Liber Aleph

192

Ζι

De Morte[1]

Thou hast made Question of me concerning Death, and this is my Opinion, of which I say not: this is the Truth. First: in the Temple called Man is the God, his Soul, or Star, individual and eternal, but also inherent in the Body of Our Lady Nuit. Now this Soul, as an Officer in the High Mass of the Cosmos, taketh on the Vesture of his Office, that is, inhabiteth a Tabernacle of Illusion, a Body and Mind. And this Tabernacle is Subject to the Law of Change, for it is complex, and diffuse, reacting to every Stimulus or Impression. If then the mind be attached constantly to the Body, Death hath no Power to decompose it wholly, but a decaying Shell of the dead Man, his Mind holding together for a little his Body of Light, haunteth the Earth, seeking a new Tabernacle (in its Error that feareth Change) in some other Body.

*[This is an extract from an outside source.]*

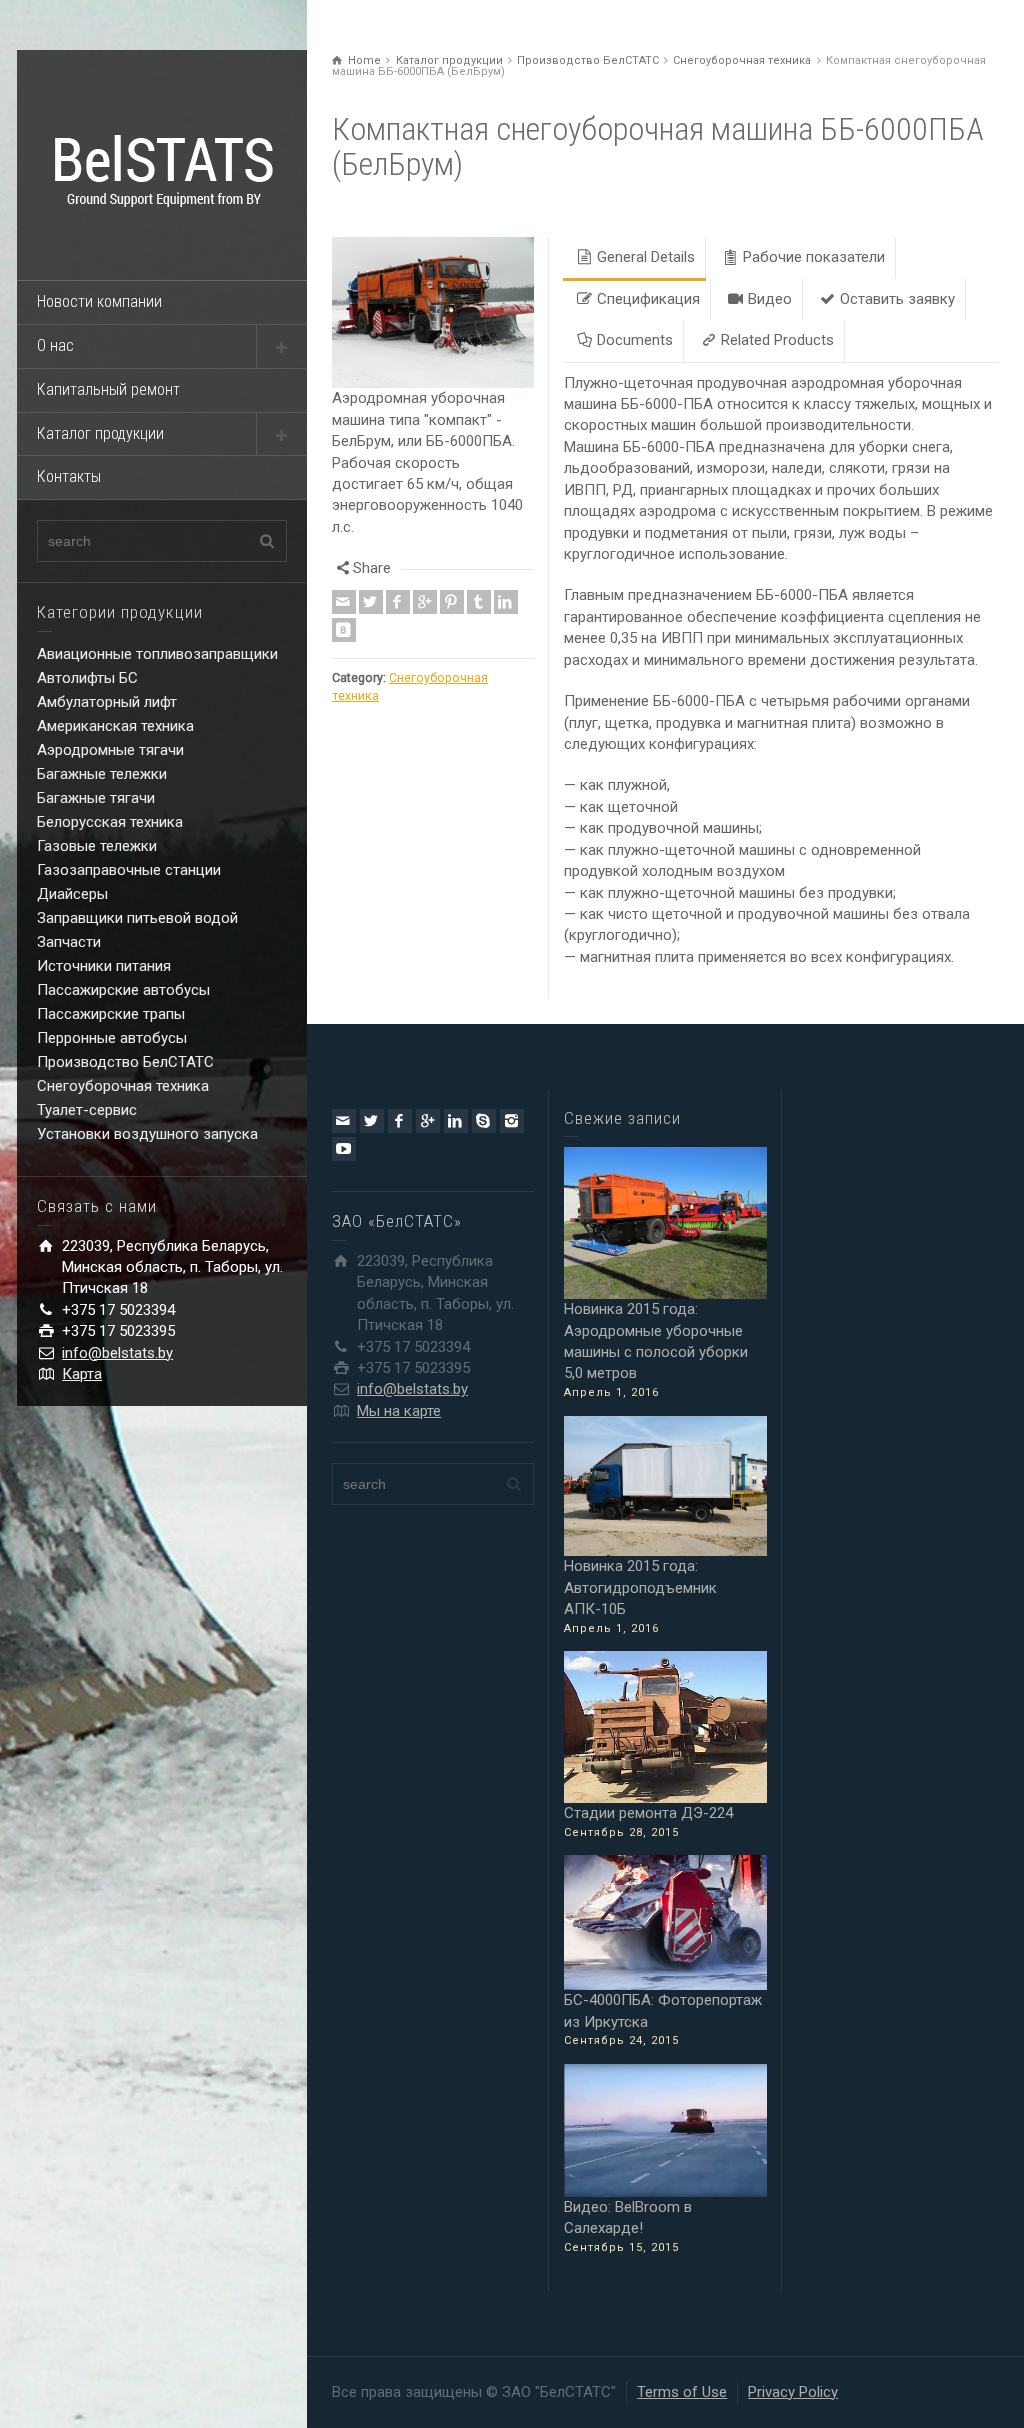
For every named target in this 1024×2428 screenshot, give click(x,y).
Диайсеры (72, 894)
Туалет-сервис (87, 1110)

These Shells are broken away utterly from the Star that did enlighten them, and they are Vampires, obsessing them that adventure themselves into the Astral World without Magical Protection, or invoke them, as do the Spiritists. For by Death is Man released only from the Gross Body, at the first, and is complete otherwise upon the Astral Plane, as he was in his Life. But this Wholeness suffereth Stress, and its Girders are loosened, the weaker first and after that the stronger.